[BEGIN]
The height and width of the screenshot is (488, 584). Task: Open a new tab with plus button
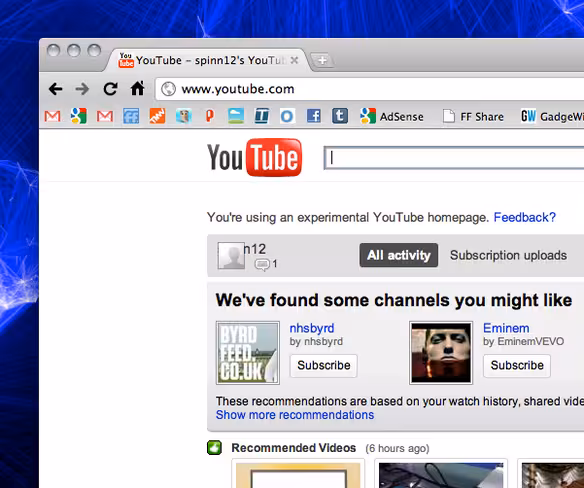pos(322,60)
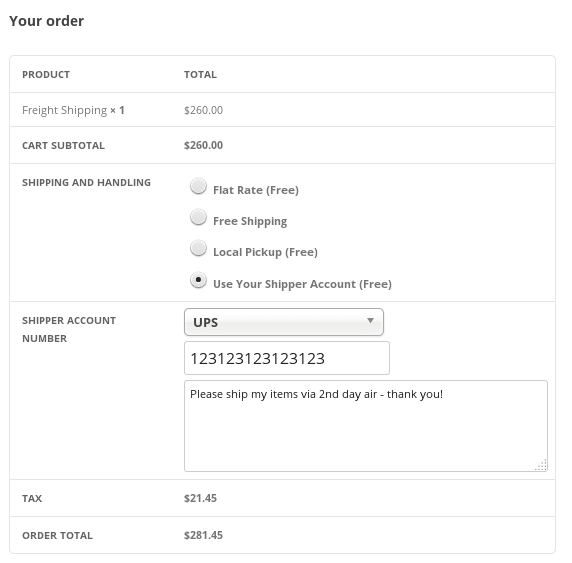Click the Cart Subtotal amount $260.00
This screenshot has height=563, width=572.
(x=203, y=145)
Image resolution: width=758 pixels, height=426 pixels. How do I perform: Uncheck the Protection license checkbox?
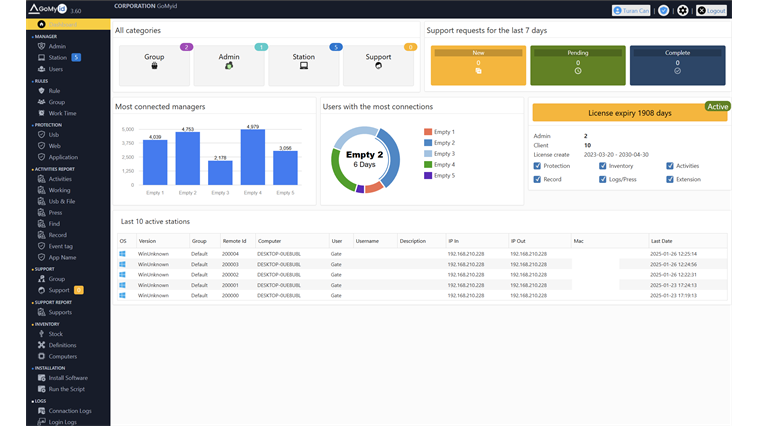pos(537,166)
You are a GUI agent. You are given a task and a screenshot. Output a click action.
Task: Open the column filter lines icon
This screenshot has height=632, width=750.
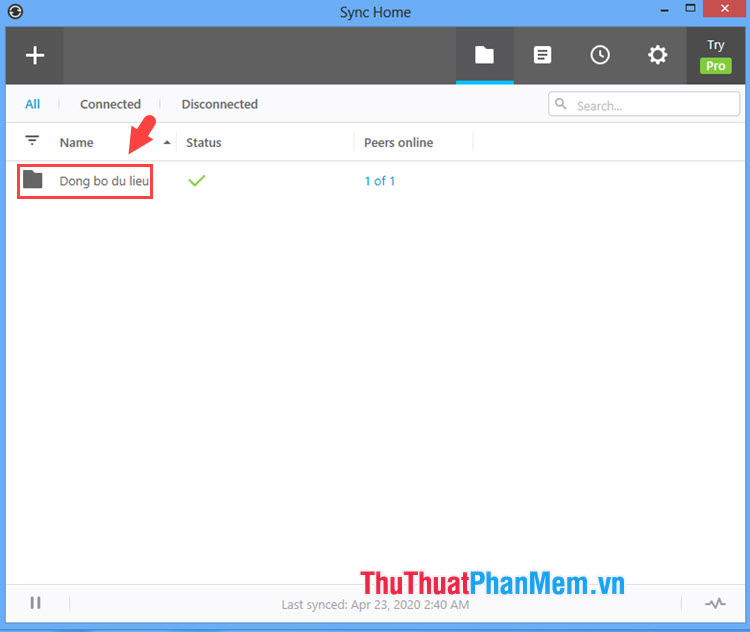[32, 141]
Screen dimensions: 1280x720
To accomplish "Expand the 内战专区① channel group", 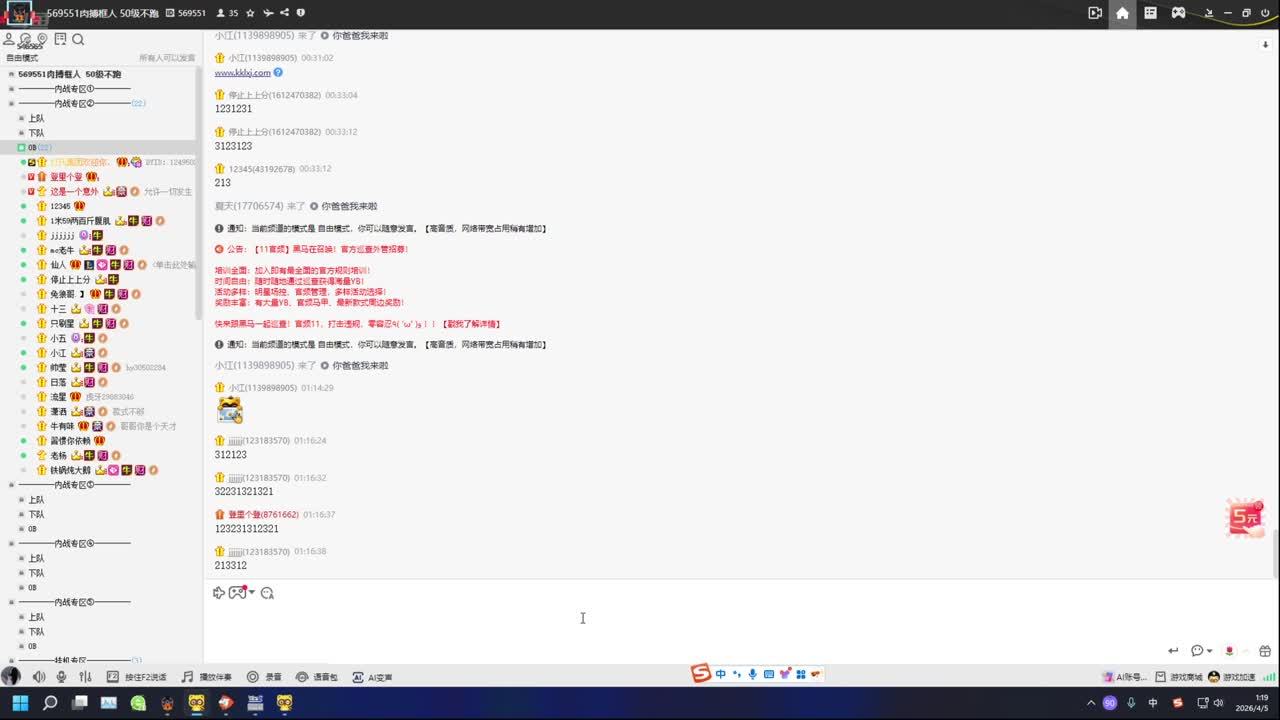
[END]
**EXERCISE AIM:** In the records between the line holding "Screen dimensions: 1280x720" and the end of the records, inclusive, swap "channel group" for "category" and give those lines again with nothing else changed. Leave the pictures out.

**OUTPUT OF THE EXERCISE:**
Screen dimensions: 1280x720
To accomplish "Expand the 内战专区① category", 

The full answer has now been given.